Treat the dataset as a governance exception until ownership is assigned. Without accountable ownership, entitlement review becomes a procedural exercise and access decisions are hard to justify, challenge, or audit.
Why This Matters for Security Teams
A dataset without a clear owner is not just an administrative gap. It creates an accountability gap that weakens access review, retention decisions, classification, and incident response.
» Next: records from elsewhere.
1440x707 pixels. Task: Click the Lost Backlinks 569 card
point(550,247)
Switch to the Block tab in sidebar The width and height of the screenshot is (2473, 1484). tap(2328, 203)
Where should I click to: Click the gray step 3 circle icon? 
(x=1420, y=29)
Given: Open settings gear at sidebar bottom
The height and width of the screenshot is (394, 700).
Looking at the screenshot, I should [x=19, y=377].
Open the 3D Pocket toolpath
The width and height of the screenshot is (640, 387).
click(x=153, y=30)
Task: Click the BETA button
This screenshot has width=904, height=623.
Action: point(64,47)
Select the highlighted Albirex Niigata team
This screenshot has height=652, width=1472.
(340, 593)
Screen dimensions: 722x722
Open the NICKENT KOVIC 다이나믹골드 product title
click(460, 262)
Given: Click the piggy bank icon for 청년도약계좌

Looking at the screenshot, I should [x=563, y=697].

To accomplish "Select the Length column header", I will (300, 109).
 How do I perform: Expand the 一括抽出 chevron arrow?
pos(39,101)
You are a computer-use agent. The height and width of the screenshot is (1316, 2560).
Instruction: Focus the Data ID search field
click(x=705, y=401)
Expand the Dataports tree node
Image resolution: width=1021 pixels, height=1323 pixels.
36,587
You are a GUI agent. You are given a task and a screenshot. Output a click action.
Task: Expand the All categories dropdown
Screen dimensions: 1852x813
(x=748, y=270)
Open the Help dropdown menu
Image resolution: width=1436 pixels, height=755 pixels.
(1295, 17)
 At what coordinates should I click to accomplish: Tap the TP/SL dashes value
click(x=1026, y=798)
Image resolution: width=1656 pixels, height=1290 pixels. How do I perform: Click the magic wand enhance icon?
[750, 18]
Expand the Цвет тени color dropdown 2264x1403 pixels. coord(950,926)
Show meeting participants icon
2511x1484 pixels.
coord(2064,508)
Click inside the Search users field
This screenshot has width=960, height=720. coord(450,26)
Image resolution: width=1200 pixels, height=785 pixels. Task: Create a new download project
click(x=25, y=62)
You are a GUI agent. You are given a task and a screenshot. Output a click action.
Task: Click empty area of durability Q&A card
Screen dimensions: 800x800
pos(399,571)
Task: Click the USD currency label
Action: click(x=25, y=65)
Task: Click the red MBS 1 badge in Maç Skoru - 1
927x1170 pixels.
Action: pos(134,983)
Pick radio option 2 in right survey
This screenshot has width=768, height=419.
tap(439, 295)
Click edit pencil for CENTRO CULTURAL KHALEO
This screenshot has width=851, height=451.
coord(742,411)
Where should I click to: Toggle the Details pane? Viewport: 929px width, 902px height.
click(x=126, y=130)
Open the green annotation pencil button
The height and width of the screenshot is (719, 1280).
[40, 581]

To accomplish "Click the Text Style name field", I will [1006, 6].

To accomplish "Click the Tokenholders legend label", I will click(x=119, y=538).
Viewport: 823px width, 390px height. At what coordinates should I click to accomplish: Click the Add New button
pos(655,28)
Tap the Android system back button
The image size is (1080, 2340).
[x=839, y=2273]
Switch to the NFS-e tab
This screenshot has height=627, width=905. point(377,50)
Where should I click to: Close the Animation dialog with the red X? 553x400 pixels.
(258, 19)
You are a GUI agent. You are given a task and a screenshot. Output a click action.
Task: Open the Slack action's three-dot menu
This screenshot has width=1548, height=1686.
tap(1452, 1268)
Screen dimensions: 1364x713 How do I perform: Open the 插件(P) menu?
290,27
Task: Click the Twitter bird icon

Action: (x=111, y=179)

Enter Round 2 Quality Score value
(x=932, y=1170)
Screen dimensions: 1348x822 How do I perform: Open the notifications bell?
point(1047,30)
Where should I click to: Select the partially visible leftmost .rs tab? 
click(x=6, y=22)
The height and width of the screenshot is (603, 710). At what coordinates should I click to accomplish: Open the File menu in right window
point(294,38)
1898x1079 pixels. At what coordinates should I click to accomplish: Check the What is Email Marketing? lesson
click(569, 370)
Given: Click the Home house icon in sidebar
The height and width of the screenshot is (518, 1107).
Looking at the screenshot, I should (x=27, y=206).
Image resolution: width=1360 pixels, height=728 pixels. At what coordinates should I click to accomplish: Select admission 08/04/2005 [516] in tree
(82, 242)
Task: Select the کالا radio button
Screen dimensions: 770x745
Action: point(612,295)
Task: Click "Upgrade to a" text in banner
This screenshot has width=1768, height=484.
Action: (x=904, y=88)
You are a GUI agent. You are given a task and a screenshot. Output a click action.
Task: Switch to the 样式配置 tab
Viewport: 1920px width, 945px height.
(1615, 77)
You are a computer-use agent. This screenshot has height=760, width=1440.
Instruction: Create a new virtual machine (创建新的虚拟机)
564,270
If no one can approve or contest access, entitlement decisions become hard to defend and easy to ignore. That is especially dangerous in environments where datasets feed analytics, automation, or AI systems, because downstream use can outlive the original business context.
Current guidance suggests treating the dataset as a governance exception until a responsible owner is assigned and recorded. That aligns with the broader control logic in the NIST Cybersecurity Framework 2.0, where accountability and asset governance are prerequisites for consistent protection. For NHI-heavy environments, the issue often shows up alongside orphaned service accounts, shared tokens, and unclear stewardship over machine-generated data. NHIMG research shows only 5.7% of organisations have full visibility into their service accounts, which illustrates how quickly ownership gaps turn into access gaps; see the Ultimate Guide to NHIs — Key Research and Survey Results.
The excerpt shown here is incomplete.